ENTRIES PROVIDED section start
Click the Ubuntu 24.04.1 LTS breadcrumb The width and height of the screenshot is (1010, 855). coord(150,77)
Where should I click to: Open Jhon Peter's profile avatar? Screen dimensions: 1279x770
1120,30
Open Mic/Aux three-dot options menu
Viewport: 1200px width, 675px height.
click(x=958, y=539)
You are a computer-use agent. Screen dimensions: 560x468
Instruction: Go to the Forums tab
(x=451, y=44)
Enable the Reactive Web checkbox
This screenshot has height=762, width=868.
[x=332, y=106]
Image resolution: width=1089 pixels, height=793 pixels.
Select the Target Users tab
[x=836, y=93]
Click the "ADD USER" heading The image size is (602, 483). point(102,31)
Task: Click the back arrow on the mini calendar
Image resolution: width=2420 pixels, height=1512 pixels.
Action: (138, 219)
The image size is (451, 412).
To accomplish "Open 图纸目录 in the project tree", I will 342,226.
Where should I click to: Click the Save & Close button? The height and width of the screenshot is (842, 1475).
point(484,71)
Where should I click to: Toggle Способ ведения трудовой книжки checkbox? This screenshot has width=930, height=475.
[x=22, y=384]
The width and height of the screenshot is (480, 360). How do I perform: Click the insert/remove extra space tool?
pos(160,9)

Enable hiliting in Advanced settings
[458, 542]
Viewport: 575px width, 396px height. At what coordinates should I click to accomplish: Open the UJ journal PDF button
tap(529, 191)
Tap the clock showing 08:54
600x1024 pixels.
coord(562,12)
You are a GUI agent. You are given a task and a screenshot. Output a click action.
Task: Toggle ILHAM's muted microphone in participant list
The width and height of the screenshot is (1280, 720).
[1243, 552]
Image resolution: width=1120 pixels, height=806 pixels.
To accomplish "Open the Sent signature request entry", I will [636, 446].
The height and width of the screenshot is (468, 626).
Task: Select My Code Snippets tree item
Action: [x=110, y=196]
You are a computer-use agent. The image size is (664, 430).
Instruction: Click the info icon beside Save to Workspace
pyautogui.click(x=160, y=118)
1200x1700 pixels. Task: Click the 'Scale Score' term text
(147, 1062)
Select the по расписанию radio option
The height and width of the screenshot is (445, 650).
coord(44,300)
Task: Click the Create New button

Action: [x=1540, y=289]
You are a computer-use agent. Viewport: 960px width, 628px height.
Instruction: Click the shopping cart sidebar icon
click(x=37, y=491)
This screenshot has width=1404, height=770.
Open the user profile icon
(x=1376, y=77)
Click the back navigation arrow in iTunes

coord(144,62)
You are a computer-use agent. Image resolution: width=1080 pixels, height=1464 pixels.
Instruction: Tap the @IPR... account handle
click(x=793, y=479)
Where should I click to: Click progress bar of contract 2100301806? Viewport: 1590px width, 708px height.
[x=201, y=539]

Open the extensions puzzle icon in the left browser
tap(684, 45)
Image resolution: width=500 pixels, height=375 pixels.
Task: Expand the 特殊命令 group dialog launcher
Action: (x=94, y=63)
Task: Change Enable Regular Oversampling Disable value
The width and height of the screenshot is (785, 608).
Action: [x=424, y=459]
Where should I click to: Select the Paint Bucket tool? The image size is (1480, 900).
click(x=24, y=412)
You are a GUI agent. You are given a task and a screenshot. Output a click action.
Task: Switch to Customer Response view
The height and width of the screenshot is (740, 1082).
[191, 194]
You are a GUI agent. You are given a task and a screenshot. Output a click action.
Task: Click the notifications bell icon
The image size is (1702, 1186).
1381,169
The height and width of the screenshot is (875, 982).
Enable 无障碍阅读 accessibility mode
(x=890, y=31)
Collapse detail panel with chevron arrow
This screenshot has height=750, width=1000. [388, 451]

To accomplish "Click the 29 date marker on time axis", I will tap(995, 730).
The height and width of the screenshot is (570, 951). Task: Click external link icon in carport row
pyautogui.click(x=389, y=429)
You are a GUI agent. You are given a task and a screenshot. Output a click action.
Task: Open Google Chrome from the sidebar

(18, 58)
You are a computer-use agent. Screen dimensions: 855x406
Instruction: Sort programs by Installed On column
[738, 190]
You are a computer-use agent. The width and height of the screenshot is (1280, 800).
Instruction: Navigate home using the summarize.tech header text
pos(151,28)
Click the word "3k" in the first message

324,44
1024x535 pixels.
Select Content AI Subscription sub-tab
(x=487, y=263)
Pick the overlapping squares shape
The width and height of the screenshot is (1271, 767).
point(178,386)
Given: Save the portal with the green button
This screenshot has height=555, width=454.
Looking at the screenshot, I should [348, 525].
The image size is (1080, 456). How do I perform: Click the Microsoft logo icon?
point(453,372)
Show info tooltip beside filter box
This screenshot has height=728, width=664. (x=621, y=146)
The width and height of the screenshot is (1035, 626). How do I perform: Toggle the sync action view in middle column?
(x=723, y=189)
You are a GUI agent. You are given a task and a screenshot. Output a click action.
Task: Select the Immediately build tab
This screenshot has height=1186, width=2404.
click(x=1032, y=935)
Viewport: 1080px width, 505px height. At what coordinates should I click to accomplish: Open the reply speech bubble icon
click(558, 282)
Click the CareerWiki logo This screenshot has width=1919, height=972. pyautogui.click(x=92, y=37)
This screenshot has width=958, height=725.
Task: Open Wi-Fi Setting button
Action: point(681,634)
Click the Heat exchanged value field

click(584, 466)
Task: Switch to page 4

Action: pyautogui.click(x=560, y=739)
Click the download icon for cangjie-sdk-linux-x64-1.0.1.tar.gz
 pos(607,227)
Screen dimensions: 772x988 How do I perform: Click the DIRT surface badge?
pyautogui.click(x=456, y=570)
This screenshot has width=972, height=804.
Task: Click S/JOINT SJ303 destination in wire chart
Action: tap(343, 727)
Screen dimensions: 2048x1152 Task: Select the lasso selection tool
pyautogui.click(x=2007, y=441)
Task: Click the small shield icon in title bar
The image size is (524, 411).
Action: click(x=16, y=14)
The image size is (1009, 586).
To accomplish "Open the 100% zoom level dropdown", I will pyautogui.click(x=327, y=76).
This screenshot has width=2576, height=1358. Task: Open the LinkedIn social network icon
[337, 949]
ENTRIES PROVIDED section end
#### ASSIGNMENT:
If a line falls between the first line of the records and the line containing "Task: Click the back", inclusive, repeat it exactly; leave out all others.

#### ANSWER SECTION:
Click the Ubuntu 24.04.1 LTS breadcrumb The width and height of the screenshot is (1010, 855). coord(150,77)
Where should I click to: Open Jhon Peter's profile avatar? Screen dimensions: 1279x770
1120,30
Open Mic/Aux three-dot options menu
Viewport: 1200px width, 675px height.
click(x=958, y=539)
You are a computer-use agent. Screen dimensions: 560x468
Instruction: Go to the Forums tab
(x=451, y=44)
Enable the Reactive Web checkbox
This screenshot has height=762, width=868.
[x=332, y=106]
Image resolution: width=1089 pixels, height=793 pixels.
Select the Target Users tab
[x=836, y=93]
Click the "ADD USER" heading The image size is (602, 483). point(102,31)
Task: Click the back arrow on the mini calendar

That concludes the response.